Fibrosis in skeletal muscle is also closely associated with insulin resistance. Indeed, high-fat diet-induced IR has been shown to promote muscle fibrosis [61]. In our study, IR increased connective tissue content in both muscle EDL and soleus muscle from young male rats only, suggesting that metabolic dysfunction may contribute to muscle fibrosis in these animals, which also presented muscle dysfunction. The progressive replacement of contractile elements by the accumulation of fibrotic tissue could contribute to the impaired muscle strength and quality observed in aged and insulin-resistant rats [59,62,63]. The findings align with previous studies in IR mouse models, where altered responses to muscle injury and elevated collagen deposition have been reported [64]. In contrast, in young females, which displayed preserved muscle mass and function, the presence of IR did not induce a significant increase in connective tissue content, indicating a potential sex-dependent difference in the fibrotic response to IR. These observations suggest that female skeletal muscle is less susceptible to IR-induced fibrosis at early stages.
The limitations of the study include the use of a rodent model. Although widely accepted for modeling aging and insulin resistance, it presents inherent limitations when extrapolating results to human physiology. Species-specific differences may influence the applicability of our findings to clinical settings. However, among available rodent models, we selected the most appropriate one based on evidence. Extensive, side-by-side transcriptomic profiling has shown that skeletal muscle in rats is more profoundly affected by aging than in mice, and the pattern of decline observed in rats may more closely resemble that seen in humans [65]. Additionally, while muscle function was evaluated ex vivo, future functional performance evaluations are required to assess the impact of aging and insulin resistance on physical capacity.

4. Materials and Methods

4.1. Experimental Animals

Adult (3-month-old, 3 M) and aged (20-month-old, 20 M) male and female Sprague Dawley rats were bred in the Animal Facilities of Biomedical Research Foundation of Hospital Universitario de Getafe and housed under controlled environmental conditions (12 h light/dark cycle) with free access to tap water and a standard pellet diet.

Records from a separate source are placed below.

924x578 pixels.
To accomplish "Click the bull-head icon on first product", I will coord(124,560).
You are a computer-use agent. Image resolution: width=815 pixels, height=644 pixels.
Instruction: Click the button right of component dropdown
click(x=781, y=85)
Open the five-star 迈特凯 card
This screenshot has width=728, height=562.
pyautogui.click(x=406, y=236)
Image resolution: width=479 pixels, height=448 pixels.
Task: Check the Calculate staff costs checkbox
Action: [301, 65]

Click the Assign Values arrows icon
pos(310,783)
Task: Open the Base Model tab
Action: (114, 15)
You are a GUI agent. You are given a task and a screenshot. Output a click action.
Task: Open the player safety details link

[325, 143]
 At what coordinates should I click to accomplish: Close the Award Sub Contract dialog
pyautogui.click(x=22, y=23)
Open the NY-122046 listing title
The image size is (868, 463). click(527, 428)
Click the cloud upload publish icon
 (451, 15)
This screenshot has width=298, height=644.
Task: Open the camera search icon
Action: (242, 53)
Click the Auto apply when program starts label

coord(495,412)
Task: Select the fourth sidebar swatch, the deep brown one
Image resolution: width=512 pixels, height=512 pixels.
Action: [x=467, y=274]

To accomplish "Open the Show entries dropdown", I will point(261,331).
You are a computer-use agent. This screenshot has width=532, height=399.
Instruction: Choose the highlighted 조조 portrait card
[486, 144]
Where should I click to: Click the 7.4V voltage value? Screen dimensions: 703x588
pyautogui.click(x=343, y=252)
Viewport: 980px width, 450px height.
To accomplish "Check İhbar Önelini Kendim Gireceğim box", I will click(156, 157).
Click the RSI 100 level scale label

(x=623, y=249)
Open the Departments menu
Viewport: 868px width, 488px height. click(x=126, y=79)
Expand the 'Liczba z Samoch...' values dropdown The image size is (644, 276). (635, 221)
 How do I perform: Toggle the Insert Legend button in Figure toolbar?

Studies were conducted following the Declaration of Helsinki and the Guide for the Care and Use of Laboratory Animals, as adopted and promulgated by the National Institutes of Health, following European regulations. All procedures were approved by the Ethics Committee for Animal Experimentation of the Hospital Universitario de Getafe (PROEX 215.5/22, approval 10 November 2022).
Fructose-fed rats were employed as a well-established and previously validated model of insulin resistance [26,27]. IR was induced by administration of D-fructose (20% w/v) dissolved in drinking water for 8 weeks, starting at 6 weeks of age for young animals and at 18 months for aged rats. Age-matched animals maintained under identical conditions but receiving normal drinking water served as controls. Experiments involving adult (3 M) and aged (20 M) rats were alternated to avoid possible sequence-dependent bias.
After treatment, rats were weighed and anesthetized with isoflurane (induction at 4%, maintenance at 2%) using an anesthesia chamber. Blood samples were collected via cardiac puncture in anti-coagulant-free tubes for serum extraction. Sera were separated by centrifugation and stored at −80 °C until biochemical measurements were made. EDL and soleus muscles from one hindlimb were extracted by dissection at the tendinous insertions for contractile measurements. In contrast, muscles from the contralateral limb were collected, flash-frozen in liquid nitrogen-cooled OCT, and stored at −80 °C for histological analyses.
The selection of the EDL and the soleus muscles was based on their distinct physiological characteristics, which allow a detailed analysis of muscle function. The soleus is a postural muscle composed mainly of slow-twitch fibers (type I), primarily involved in endurance activities and posture control. In contrast, the EDL muscle is a faster and more powerful muscle with a higher proportion of fast-twitch fibers (type II), playing a key role in rapid and high-intensity movements.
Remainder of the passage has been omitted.